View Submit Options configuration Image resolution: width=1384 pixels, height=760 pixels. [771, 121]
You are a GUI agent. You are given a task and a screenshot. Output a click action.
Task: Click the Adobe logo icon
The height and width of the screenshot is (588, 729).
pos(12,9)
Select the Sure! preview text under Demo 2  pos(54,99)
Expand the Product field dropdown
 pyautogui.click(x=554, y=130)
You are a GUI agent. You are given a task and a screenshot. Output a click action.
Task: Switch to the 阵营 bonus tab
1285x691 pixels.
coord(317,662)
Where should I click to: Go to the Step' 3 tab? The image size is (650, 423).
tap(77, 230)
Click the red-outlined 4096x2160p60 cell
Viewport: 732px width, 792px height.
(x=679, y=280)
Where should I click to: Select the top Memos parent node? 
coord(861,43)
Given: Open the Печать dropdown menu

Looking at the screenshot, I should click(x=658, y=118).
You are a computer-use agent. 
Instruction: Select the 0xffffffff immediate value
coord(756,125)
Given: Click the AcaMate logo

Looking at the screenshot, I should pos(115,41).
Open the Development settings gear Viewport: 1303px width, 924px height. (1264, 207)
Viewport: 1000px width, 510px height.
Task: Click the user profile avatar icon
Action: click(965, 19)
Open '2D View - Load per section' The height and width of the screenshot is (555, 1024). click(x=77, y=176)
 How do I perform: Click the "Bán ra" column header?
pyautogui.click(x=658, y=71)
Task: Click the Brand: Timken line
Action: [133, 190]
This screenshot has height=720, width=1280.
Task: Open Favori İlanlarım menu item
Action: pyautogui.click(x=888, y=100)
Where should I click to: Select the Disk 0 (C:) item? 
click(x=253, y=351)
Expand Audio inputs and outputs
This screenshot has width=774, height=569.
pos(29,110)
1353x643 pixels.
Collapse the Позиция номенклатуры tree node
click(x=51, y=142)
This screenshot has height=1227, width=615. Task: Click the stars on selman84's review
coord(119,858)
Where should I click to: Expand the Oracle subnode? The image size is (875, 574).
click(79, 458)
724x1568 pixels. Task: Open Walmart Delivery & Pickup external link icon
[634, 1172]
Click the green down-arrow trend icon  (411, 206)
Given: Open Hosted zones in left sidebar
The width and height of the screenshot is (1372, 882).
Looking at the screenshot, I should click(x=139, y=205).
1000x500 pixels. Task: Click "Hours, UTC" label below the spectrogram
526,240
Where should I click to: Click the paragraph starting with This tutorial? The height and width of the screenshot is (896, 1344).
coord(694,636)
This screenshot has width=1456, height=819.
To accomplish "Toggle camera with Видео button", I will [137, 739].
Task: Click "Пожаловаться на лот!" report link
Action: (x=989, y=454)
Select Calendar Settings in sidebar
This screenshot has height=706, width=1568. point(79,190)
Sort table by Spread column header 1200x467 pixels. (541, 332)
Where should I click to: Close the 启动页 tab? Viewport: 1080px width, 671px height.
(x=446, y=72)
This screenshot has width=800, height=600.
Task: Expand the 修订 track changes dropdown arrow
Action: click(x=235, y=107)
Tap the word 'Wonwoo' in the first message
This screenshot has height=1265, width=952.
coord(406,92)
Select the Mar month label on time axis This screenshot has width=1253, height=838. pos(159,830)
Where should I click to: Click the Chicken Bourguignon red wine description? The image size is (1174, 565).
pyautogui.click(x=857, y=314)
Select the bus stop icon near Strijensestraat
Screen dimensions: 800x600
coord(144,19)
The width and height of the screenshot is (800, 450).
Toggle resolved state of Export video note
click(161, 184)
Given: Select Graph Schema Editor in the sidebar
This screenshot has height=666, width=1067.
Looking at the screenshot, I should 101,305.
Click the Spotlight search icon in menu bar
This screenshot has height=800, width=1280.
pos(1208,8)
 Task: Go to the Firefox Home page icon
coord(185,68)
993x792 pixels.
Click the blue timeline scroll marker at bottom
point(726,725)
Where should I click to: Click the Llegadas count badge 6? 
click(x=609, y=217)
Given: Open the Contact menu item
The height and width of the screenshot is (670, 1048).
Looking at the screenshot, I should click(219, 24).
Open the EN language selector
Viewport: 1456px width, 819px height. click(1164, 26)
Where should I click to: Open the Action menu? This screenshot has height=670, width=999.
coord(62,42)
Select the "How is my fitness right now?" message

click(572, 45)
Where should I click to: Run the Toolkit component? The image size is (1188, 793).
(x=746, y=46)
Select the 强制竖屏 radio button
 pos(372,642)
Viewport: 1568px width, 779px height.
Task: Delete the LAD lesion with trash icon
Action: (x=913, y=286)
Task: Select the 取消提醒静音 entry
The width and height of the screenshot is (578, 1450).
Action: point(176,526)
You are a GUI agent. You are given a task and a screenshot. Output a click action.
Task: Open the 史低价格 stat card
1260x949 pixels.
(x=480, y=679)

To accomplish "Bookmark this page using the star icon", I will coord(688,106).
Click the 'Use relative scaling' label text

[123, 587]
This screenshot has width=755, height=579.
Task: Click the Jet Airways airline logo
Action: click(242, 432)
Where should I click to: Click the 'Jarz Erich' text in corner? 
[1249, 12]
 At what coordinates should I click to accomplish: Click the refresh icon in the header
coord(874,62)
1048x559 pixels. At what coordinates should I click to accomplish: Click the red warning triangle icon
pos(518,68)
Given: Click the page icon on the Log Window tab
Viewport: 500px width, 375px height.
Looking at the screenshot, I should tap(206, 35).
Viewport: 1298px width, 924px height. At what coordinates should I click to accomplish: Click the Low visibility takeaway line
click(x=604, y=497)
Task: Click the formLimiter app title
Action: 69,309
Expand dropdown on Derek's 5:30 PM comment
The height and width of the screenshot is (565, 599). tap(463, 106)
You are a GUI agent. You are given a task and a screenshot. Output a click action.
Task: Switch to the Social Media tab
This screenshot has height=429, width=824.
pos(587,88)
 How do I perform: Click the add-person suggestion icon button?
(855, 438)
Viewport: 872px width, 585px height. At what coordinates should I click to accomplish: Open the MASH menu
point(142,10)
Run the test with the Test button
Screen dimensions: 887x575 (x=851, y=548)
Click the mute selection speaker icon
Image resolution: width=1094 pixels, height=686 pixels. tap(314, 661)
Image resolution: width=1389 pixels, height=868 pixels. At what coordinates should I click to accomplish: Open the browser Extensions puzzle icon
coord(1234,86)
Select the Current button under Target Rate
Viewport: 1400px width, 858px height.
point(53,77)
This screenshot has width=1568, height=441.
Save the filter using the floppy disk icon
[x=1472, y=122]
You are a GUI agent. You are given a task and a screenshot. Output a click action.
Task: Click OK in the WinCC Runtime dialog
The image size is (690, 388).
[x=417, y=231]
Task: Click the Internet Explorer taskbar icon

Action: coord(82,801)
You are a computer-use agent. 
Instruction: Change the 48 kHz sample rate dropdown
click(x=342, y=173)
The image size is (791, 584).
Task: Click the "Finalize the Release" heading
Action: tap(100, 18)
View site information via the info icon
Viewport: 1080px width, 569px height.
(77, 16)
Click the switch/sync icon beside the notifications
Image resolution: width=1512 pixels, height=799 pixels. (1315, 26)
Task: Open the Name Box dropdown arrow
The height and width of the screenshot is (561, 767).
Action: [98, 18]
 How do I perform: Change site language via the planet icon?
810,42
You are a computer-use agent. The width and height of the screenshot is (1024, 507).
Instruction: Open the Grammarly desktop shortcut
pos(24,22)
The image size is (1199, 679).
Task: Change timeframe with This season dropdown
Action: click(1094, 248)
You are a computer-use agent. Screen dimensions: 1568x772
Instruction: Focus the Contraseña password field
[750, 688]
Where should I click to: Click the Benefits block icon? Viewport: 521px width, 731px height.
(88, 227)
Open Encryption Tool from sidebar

============

*Your instructions:*
Could you return the lines in the entries above that contain "computer"?

*Your response:*
You are a computer-use agent. 
You are a computer-use agent. 
You are a computer-use agent. The width and height of the screenshot is (1024, 507).
You are a computer-use agent. Screen dimensions: 1568x772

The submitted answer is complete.